Depuis 1998, le patrimoine des ménages a plus que doublé. Cela est évidemment imputable en grande partie aux biens immobiliers. Selon l’INSEE, en 2017, le patrimoine net des ménages a atteint 11 494 milliards d’euros, soit 8,5 fois leur revenu disponible net de l’année contre 5 fois en 1998. Pour les deux tiers ce patrimoine est constitué de biens immobiliers dont la valeur a augmenté Il y a eu un effet de concentration du patrimoine sur les seniors et sur les 10 % des ménages les mieux dotés. Les plus de 60 ans ont pu acquérir relativement facilement leurs biens immobiliers durant les 30 Glorieuses et grâce à l’inflation qui a réduit les remboursements du capital. Par ailleurs, à partir de la fin des années 90, ils ont profité de la valorisation des actifs.

Qui sont les Français qui ont le plus bénéficié de cette évolution, et ceux qui en ont été les "perdants" ?

Par définition, ceux qui sont propriétaires de leur résidence principe et qui ont rembourse leurs prêts sont dans une situation plus favorable et en particulier ceux qui ont pu acheter avant le mouvement d’appréciation des prix de ces vingt dernières années.

58 % des Français sont propriétaires de leur résidence principale. En ajoutant ceux qui sont propriétaires d’un bien immobilier sans que celui-ci soit sa résidence principale, le taux monte à près de 62 % 38 % n’ont plus de charge de remboursement. En 1968, il n’y avait que 43 % de propriétaires. Au sein des grandes agglomérations du fait du prix de l’immobilier, le nombre de propriétaires y est plus faible. A Paris, le ratio est de 50 %.

Parmi les propriétaires, ce sont évidemment ceux résidant ou ayant des biens immobiliers locatifs dans les grandes agglomérations et en particulier en région parisienne. Ceux disposant de logements ou de terrains sur les façades maritimes figurent parmi ceux qui sont potentiellement gagnants. Après, il faut également prendre en compte la date d’acquisition, les charges et les impôts.

Les plus aisés sont naturellement ceux qui ont profité de cette valorisation. En effet, les revenus du patrimoine sont très concentrés. En 2015, 1 % de la population déclare ainsi 30 % des revenus du patrimoine.
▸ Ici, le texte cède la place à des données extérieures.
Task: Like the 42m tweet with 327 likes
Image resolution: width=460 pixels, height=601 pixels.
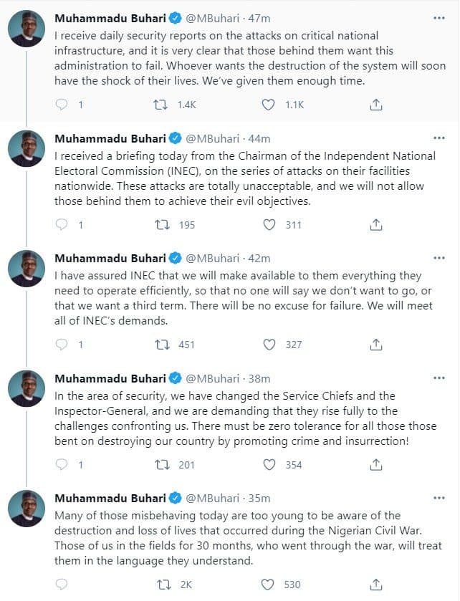Action: tap(269, 345)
Comment cette période a-t-elle changé le rapport des Français à l'immobilier ?

La pierre a toujours été, en France, une valeur refuge. La hausse des prix de l’immobilier même si elle ne s’accompagne pas d’une progression à due concurrence des loyers n’a fait qu’accentuer cette tendance. Les Français placent l’immobilier comme le placement le plus intéressant et le plus rentable même si cela n’est pas toujours le cas. La baisse des taux d’intérêt conduit évidemment à renforcer l’appétence des ménages vis-à-vis de l’immobilier. En revanche, la hausse des prix fait qu’il est plus difficile pour les jeunes ménages, les célibataires de devenir propriétaires. Il y a surtout l’idée que compte tenu des évolutions différenciées de l’immobilier, il y a plusieurs catégories de Français, ceux qui peuvent se loger au cœur des agglomérations et ceux qui sont contraints de demeurer en lointaine périphérie. La hausse de l’immobilier a contribué à segmenter la population et le pays.